## Available records
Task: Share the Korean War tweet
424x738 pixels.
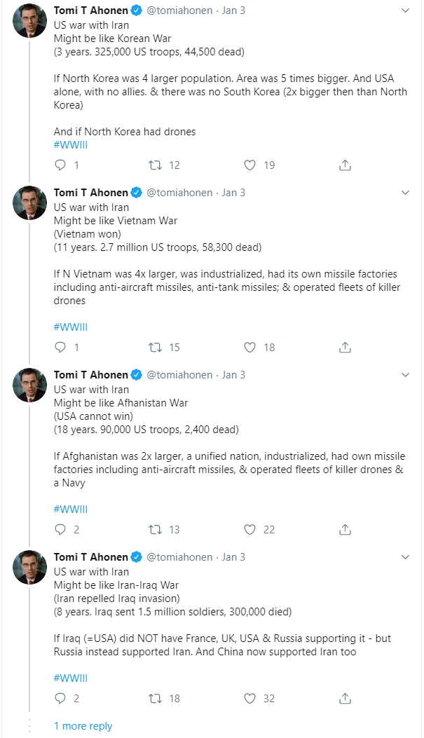Action: pyautogui.click(x=345, y=165)
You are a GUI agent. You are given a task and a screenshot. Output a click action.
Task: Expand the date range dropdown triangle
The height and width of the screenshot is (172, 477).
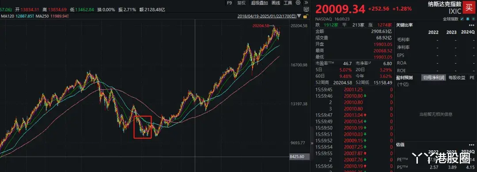[299, 15]
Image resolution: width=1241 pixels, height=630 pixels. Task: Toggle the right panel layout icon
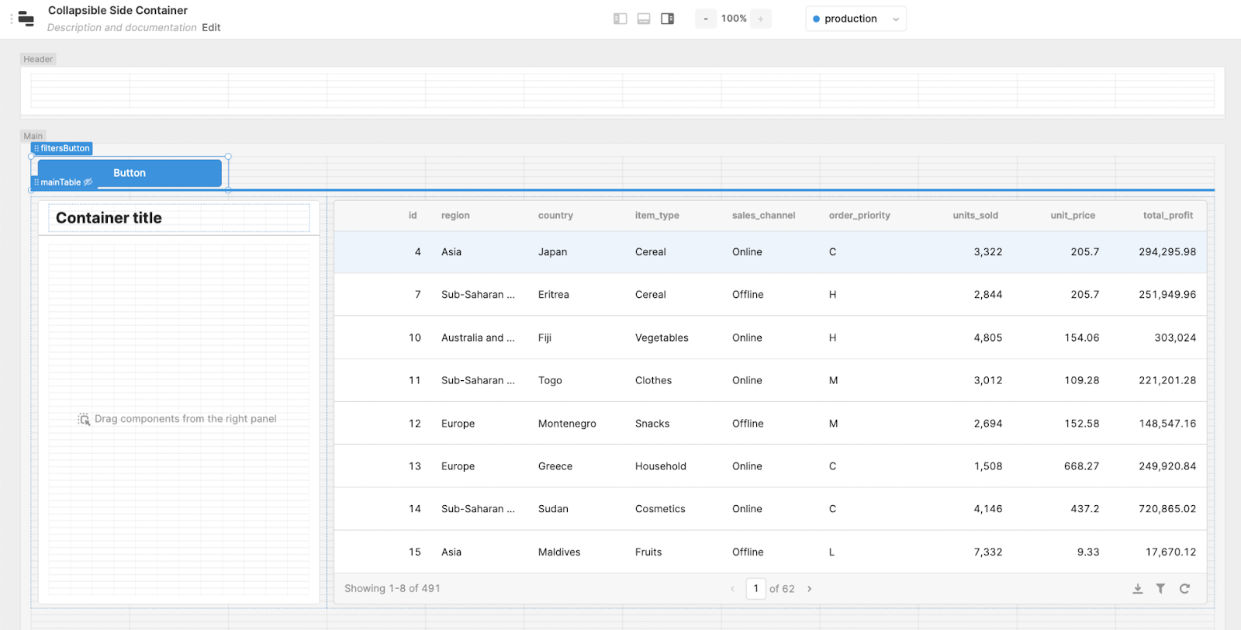[667, 19]
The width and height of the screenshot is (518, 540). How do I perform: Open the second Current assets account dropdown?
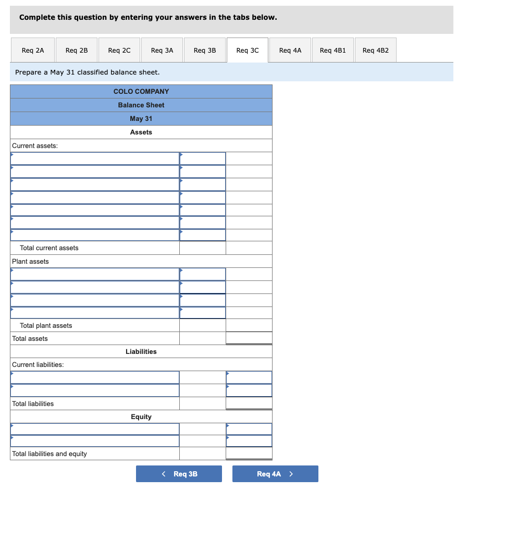(94, 171)
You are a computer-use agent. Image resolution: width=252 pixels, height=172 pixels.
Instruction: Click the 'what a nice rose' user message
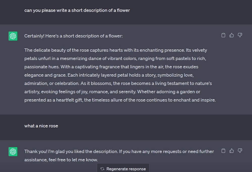pyautogui.click(x=41, y=126)
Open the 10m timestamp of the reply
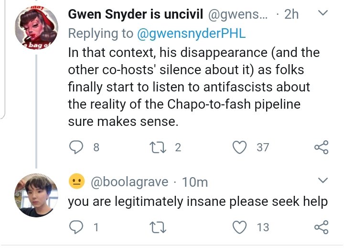This screenshot has height=248, width=344. pyautogui.click(x=195, y=182)
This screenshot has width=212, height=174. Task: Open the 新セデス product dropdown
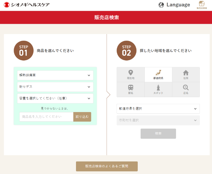tap(55, 87)
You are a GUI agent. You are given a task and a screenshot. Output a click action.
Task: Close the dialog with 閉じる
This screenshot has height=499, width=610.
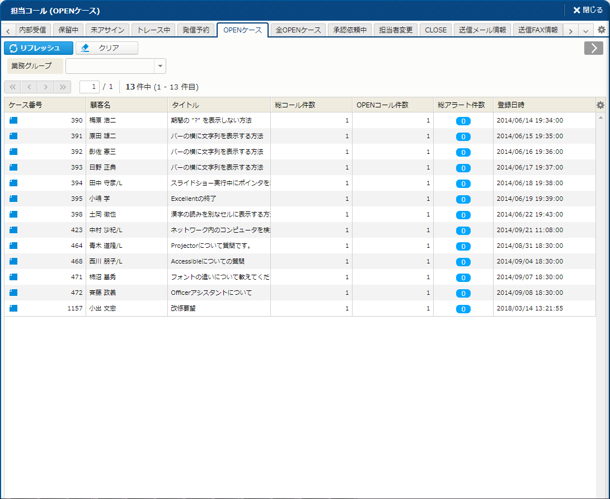(x=587, y=10)
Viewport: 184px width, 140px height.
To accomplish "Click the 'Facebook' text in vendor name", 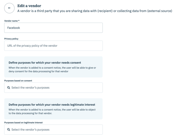I will click(x=14, y=28).
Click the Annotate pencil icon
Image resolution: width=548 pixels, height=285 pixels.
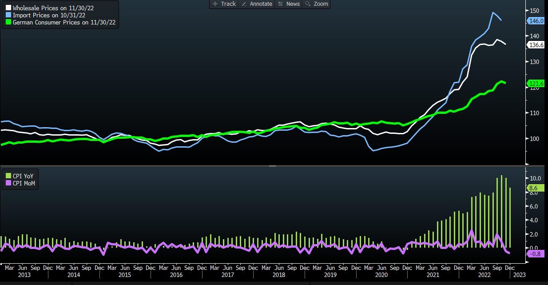click(x=244, y=4)
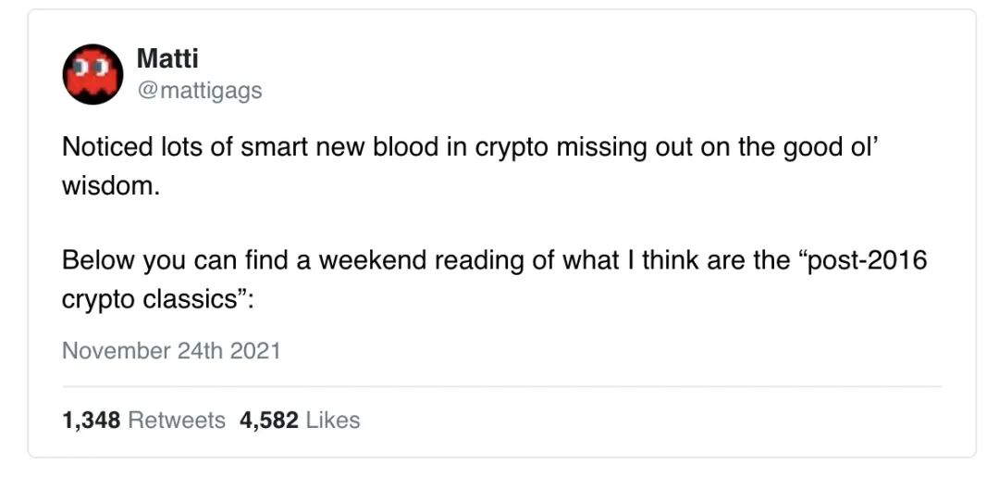
Task: Click the Retweets label
Action: [x=177, y=421]
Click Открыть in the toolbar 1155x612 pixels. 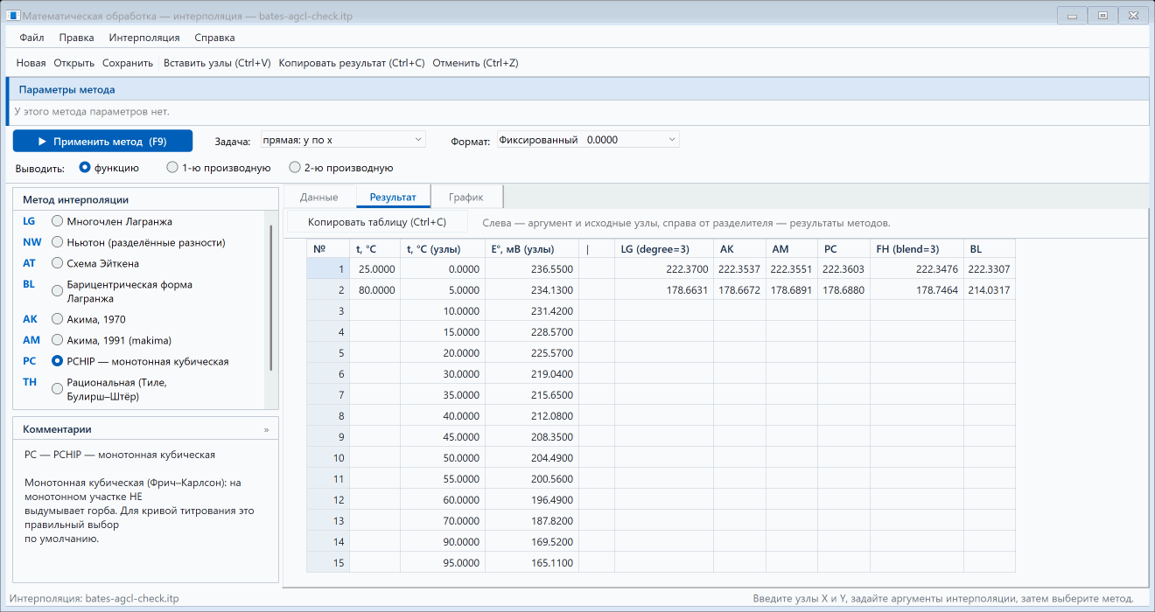coord(74,63)
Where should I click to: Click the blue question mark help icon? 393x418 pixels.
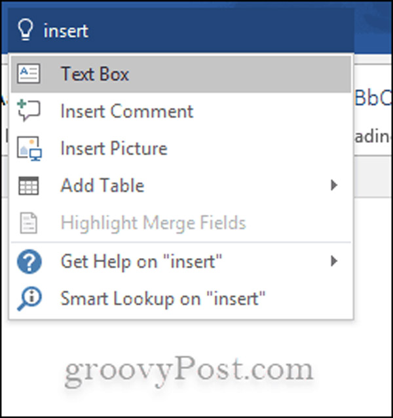tap(29, 261)
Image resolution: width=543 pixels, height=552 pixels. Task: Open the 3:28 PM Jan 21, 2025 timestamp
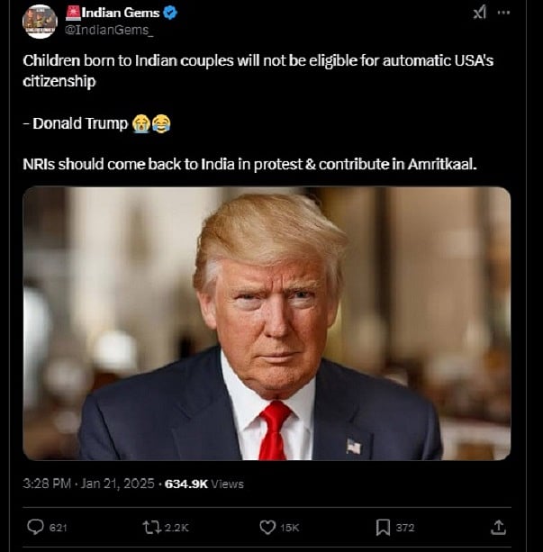click(x=88, y=484)
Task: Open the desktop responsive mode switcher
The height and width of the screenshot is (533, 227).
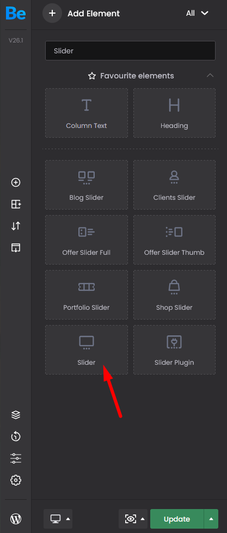Action: 58,519
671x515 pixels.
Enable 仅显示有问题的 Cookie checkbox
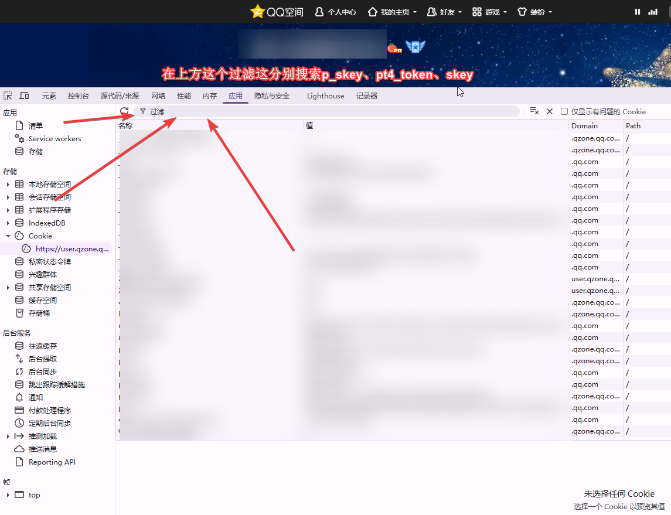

## Exercise
Leaving the pictures aside, write out only the lines from the one containing "671x515 pixels." through the end of the material, exactly as they stand.

## Reply
671x515 pixels.
Enable 仅显示有问题的 Cookie checkbox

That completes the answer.